■ **Problem to work on**: Look in the material below for the line holding "Maggie Again (647, 467)". Set it down exactly, with each later line up to and including the line holding "Newer Post (293, 1885)".

■ **Supplied data**:
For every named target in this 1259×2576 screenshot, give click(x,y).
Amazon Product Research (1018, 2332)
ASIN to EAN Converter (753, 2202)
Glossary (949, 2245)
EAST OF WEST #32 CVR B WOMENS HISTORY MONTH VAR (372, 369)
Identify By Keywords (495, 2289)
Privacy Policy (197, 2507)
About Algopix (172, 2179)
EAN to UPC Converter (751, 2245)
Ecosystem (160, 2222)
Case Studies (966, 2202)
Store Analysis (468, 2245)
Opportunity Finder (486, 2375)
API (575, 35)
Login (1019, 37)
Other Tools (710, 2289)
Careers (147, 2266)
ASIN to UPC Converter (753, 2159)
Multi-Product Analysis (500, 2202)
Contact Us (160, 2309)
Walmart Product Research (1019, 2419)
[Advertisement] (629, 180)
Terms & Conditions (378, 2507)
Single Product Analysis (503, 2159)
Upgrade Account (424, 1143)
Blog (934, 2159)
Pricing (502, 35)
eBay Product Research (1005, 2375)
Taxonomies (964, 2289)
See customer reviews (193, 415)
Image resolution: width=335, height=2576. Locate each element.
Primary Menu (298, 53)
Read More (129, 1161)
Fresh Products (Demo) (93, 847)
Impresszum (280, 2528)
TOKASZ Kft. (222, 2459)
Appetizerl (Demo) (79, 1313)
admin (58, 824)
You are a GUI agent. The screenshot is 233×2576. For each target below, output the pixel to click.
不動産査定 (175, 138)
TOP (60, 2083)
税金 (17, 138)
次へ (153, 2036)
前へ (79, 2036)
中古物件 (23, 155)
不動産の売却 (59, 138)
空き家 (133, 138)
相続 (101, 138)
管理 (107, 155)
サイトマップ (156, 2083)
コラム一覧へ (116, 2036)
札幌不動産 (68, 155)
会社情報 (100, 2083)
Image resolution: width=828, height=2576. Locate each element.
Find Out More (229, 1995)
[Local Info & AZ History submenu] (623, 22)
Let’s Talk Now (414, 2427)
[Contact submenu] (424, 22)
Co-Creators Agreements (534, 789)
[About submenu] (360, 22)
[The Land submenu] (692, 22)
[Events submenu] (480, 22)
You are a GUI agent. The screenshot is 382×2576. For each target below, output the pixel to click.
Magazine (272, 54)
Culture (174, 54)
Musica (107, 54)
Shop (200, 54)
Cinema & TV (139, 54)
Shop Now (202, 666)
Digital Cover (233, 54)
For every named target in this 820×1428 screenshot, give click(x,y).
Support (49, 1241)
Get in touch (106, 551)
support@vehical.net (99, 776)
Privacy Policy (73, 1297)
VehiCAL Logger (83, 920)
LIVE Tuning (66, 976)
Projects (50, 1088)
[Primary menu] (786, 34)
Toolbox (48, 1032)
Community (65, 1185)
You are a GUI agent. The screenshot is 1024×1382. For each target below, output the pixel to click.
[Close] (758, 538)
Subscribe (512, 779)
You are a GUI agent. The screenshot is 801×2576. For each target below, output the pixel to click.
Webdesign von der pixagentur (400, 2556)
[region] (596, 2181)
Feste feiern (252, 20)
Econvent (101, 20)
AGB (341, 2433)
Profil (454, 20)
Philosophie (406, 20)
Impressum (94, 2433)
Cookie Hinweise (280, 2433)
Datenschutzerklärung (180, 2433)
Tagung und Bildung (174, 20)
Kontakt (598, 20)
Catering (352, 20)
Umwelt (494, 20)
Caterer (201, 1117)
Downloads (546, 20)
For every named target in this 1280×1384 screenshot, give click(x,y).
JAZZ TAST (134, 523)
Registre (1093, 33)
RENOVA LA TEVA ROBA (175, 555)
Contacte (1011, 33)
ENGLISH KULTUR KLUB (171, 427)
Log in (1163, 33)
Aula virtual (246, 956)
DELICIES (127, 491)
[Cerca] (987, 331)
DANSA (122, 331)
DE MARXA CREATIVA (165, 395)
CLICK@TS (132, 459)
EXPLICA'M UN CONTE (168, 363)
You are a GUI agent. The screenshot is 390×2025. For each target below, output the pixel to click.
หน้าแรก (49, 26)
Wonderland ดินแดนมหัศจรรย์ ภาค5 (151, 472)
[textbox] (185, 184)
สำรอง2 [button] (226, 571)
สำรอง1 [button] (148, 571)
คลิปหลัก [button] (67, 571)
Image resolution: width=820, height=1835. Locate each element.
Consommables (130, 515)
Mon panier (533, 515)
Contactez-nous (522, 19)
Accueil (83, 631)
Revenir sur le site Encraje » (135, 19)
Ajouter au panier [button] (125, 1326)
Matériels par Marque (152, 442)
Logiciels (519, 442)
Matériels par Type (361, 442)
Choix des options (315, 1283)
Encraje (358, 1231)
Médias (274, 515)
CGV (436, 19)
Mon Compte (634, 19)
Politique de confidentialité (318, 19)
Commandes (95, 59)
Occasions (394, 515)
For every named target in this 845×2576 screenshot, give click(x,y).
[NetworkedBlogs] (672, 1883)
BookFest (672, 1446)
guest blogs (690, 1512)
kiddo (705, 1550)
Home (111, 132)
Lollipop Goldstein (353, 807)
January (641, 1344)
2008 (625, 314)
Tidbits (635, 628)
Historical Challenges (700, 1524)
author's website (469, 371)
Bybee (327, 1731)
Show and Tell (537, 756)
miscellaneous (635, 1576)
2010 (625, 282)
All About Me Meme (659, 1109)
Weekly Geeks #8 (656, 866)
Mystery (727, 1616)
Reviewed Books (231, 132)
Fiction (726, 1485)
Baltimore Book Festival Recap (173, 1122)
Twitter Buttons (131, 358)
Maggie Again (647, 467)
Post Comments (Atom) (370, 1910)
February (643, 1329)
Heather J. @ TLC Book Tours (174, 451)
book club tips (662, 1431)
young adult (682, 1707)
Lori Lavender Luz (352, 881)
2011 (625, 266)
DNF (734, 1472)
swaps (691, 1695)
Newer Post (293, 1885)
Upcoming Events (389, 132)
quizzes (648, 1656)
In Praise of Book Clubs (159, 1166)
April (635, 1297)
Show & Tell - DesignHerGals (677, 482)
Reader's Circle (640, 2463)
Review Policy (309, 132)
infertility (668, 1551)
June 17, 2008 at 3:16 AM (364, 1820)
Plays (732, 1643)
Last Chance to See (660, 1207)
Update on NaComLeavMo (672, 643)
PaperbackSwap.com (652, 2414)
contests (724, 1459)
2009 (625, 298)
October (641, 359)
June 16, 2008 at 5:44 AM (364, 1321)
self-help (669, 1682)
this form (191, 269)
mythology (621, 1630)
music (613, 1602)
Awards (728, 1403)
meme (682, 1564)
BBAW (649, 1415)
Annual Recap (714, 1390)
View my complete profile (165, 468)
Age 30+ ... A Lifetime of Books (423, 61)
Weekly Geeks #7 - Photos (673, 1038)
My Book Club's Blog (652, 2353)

■ **Result for this exercise**:
Maggie Again (647, 467)
Post Comments (Atom) (370, 1910)
February (643, 1329)
Heather J. @ TLC Book Tours (174, 451)
book club tips (662, 1431)
young adult (682, 1707)
Lori Lavender Luz (352, 881)
2011 (625, 266)
DNF (734, 1472)
swaps (691, 1695)
Newer Post (293, 1885)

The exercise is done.